> SHORT TASK: Gather every line of the listing below that contains the word "coordinates", treating uppercase and lowercase as different.

>> Begin DATA SUPPLIED

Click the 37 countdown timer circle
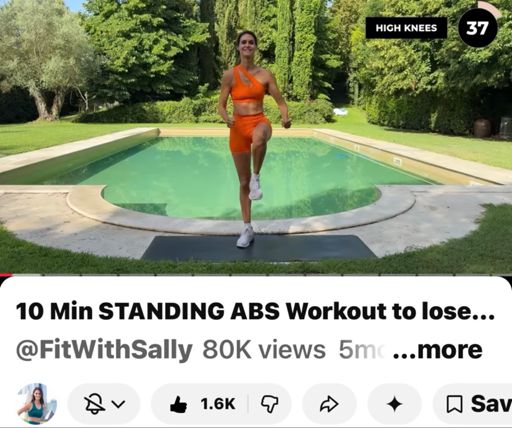tap(478, 28)
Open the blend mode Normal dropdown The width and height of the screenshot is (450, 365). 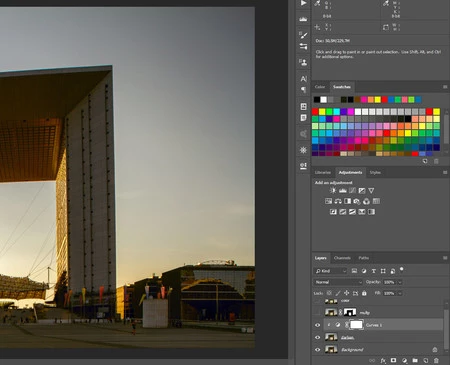pos(338,282)
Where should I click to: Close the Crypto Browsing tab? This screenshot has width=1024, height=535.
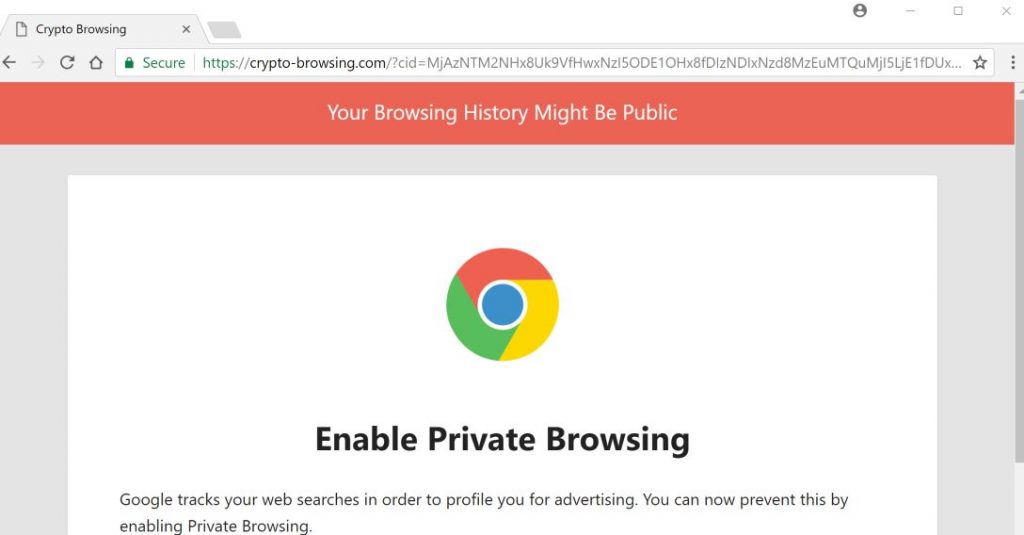(186, 29)
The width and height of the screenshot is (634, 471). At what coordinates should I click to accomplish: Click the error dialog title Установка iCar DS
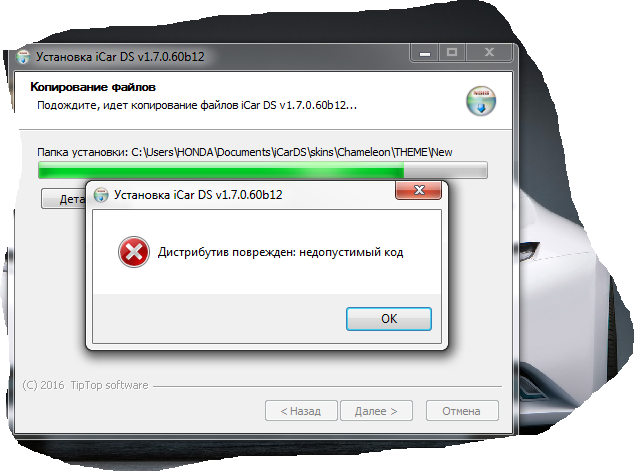point(198,195)
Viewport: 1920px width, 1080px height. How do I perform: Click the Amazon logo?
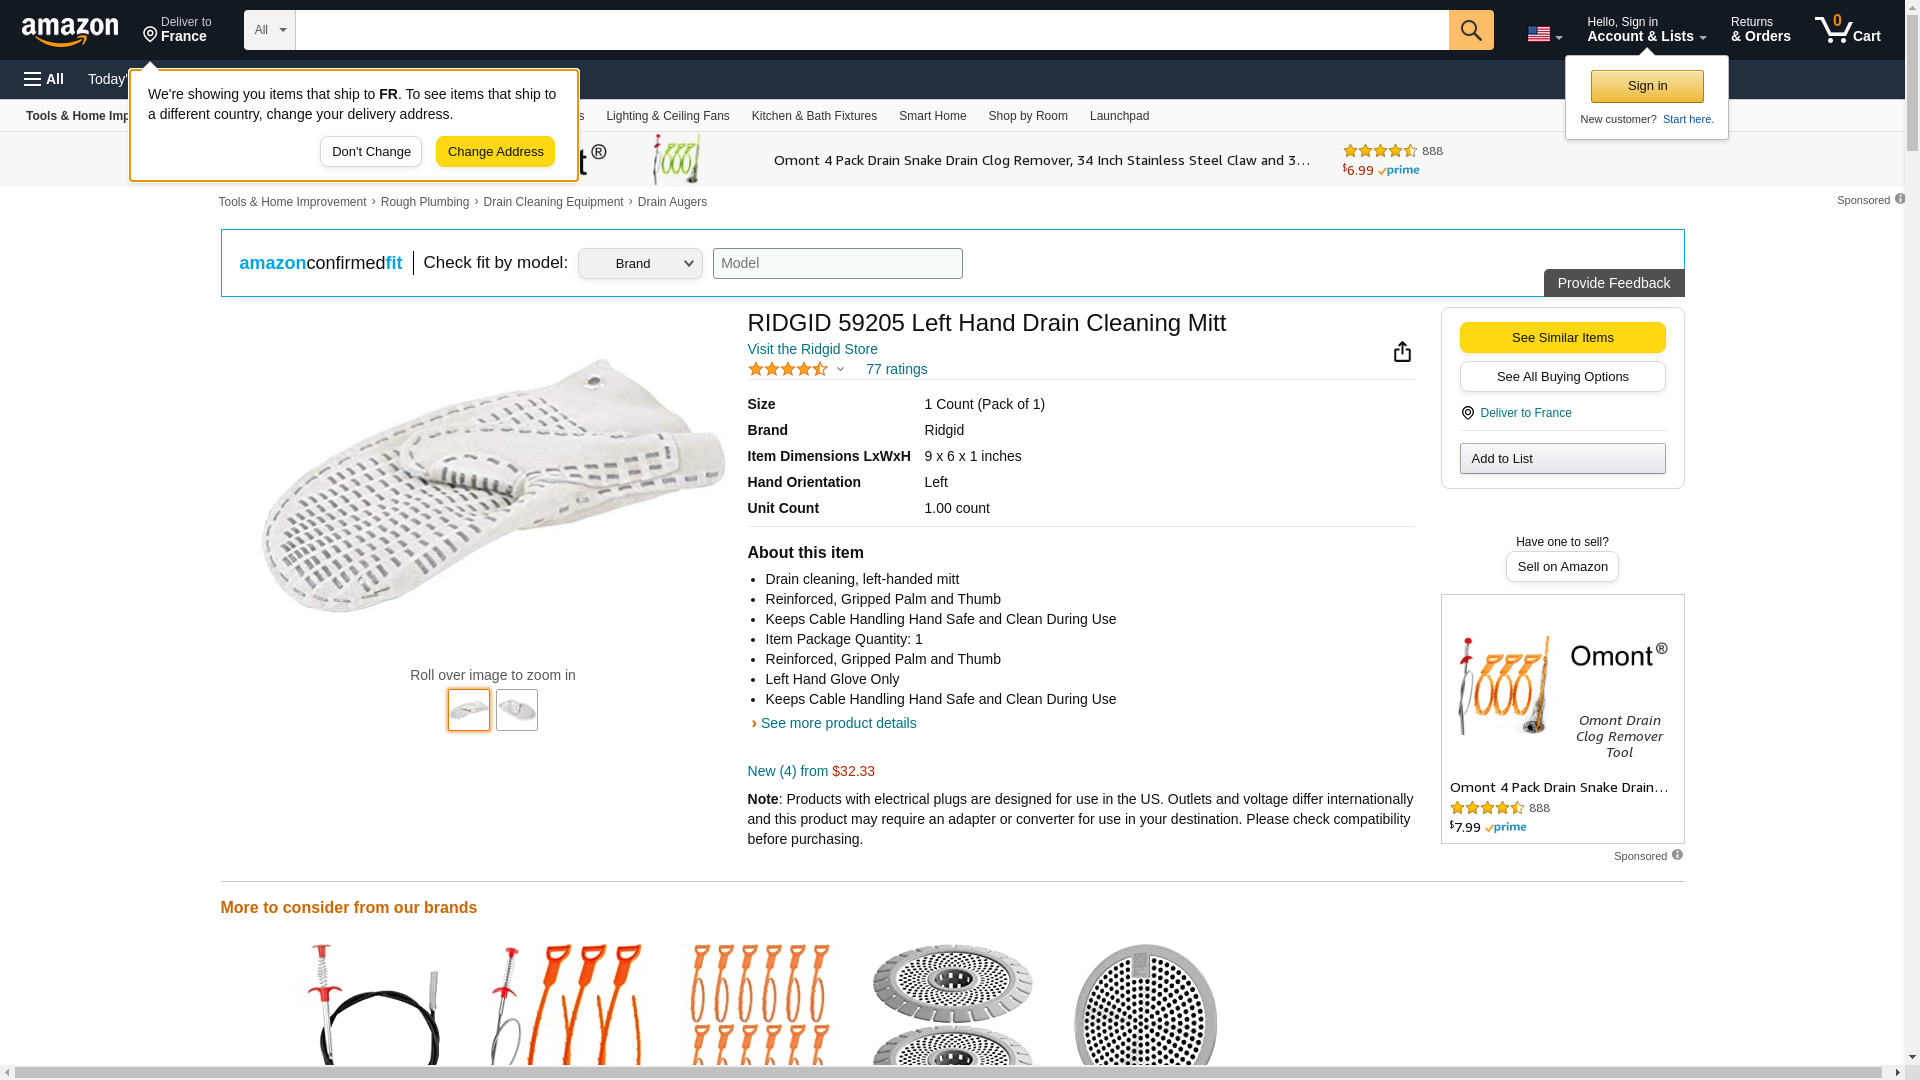[70, 31]
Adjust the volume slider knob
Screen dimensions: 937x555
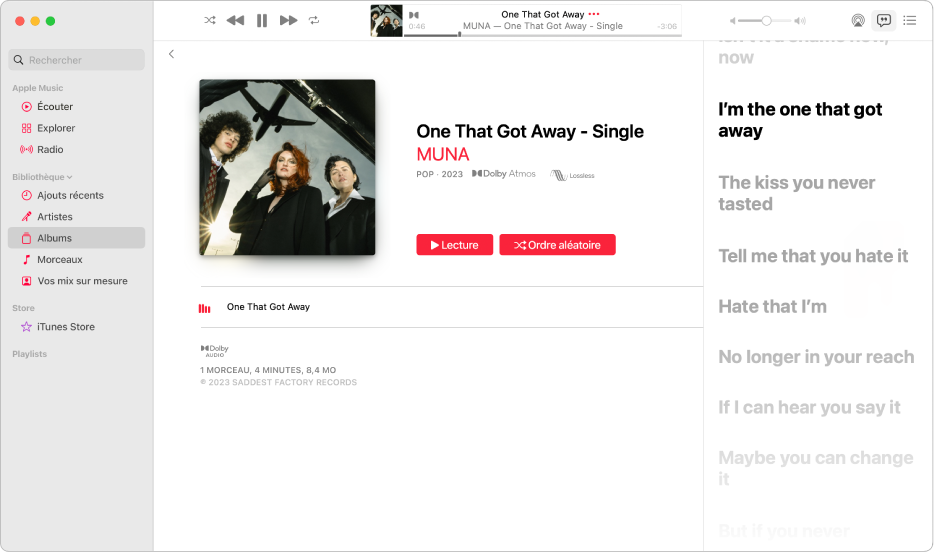pyautogui.click(x=766, y=21)
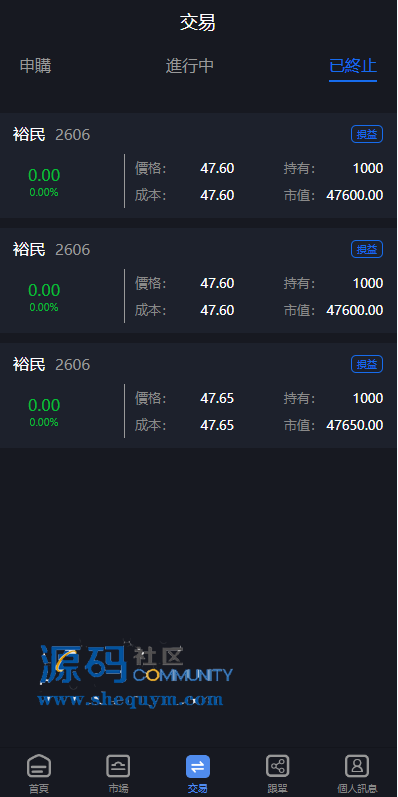Select market value 47650.00 in third card

tap(355, 425)
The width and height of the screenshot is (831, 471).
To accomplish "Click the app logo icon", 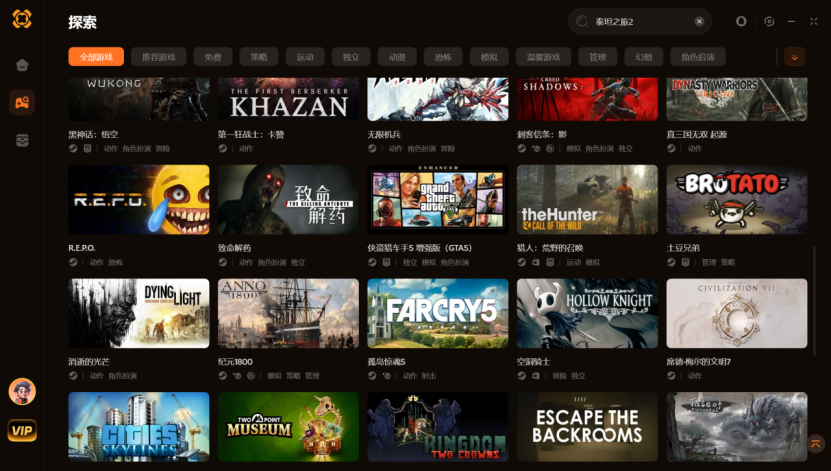I will (x=22, y=19).
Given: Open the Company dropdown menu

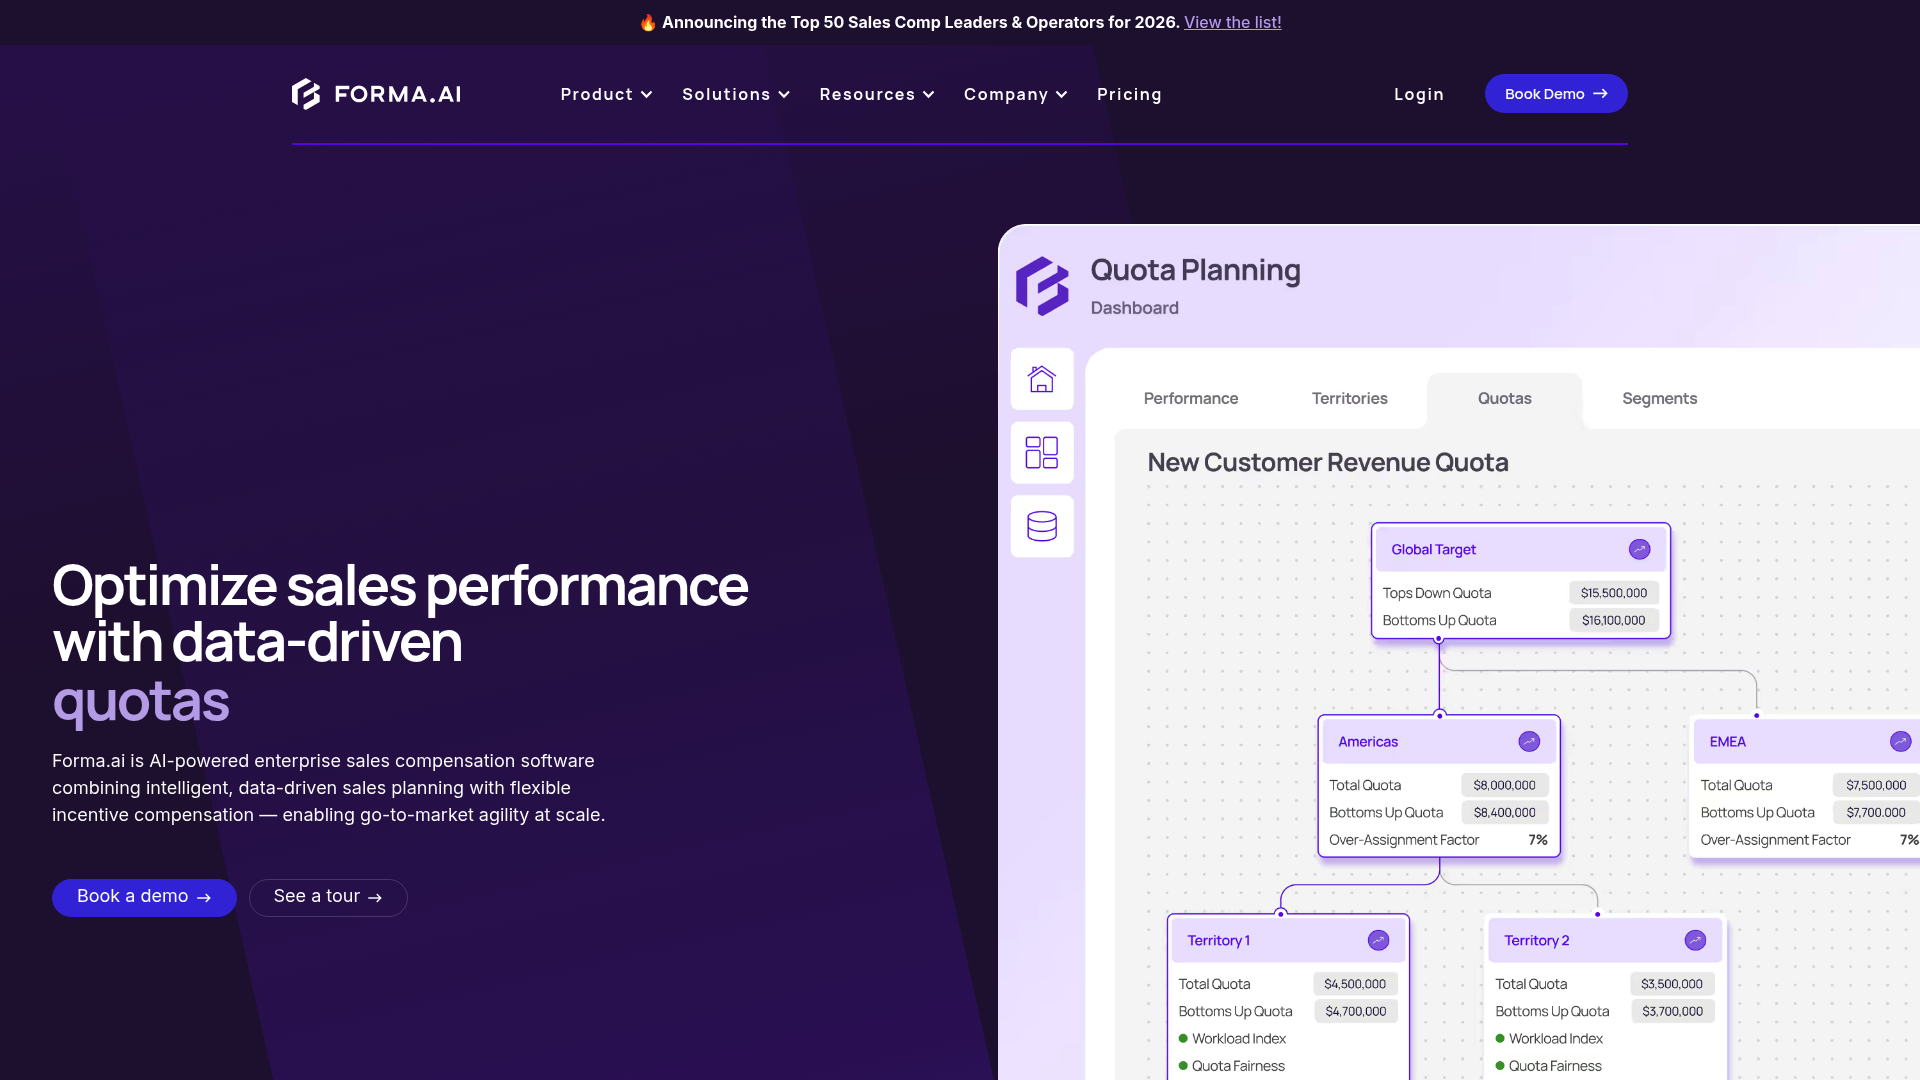Looking at the screenshot, I should (1015, 94).
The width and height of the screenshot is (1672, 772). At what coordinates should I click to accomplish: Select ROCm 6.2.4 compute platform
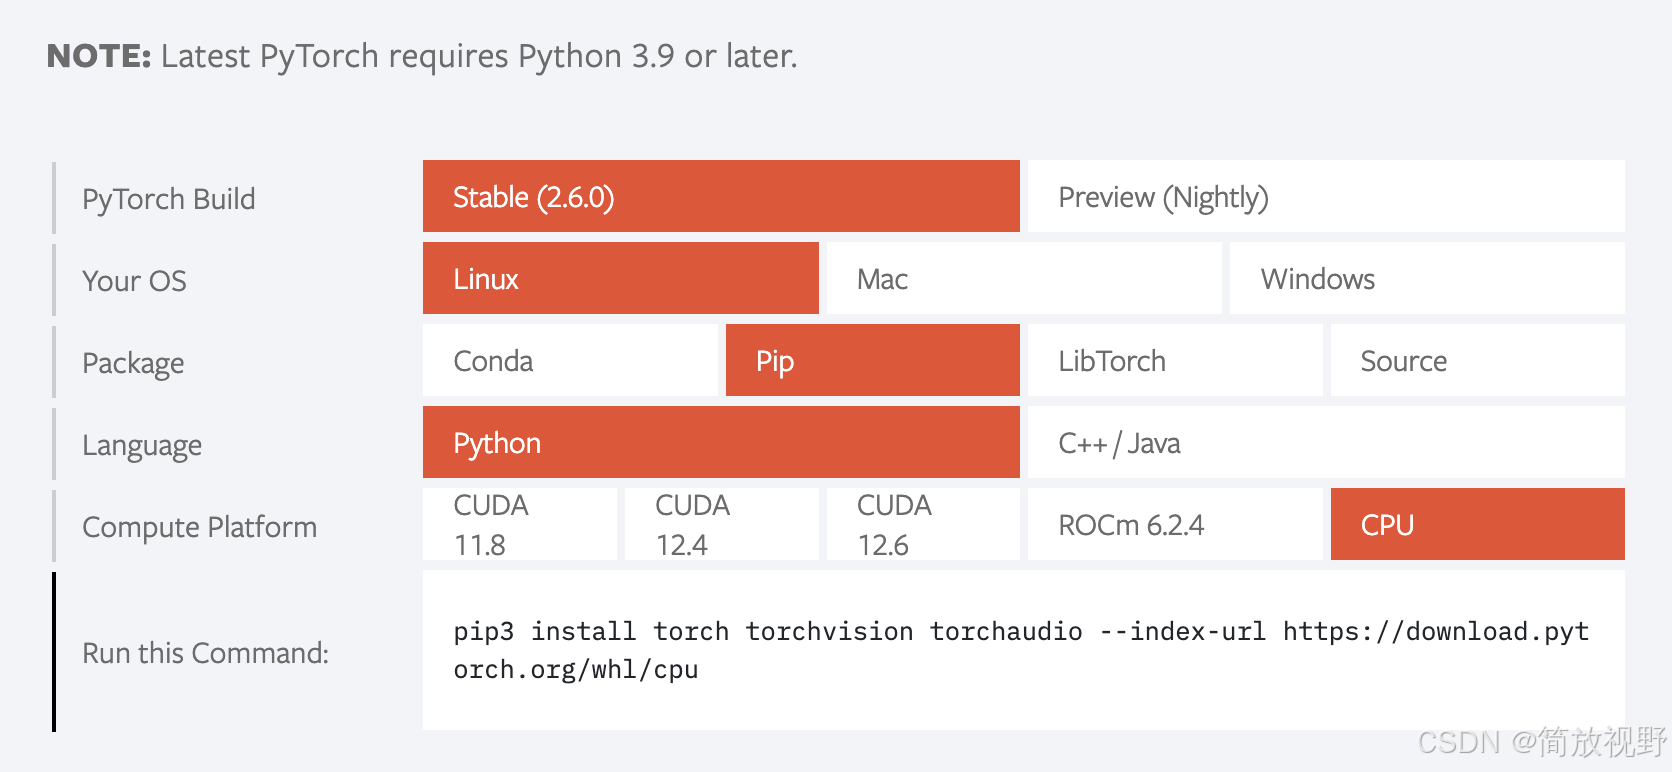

>> End DATA SUPPLIED

> SOLUTION:
The width and height of the screenshot is (634, 471). At what coordinates should I click to accomplish: Click the error dialog title Установка iCar DS
The width and height of the screenshot is (1672, 772). At what coordinates should I click to accomplish: Select ROCm 6.2.4 compute platform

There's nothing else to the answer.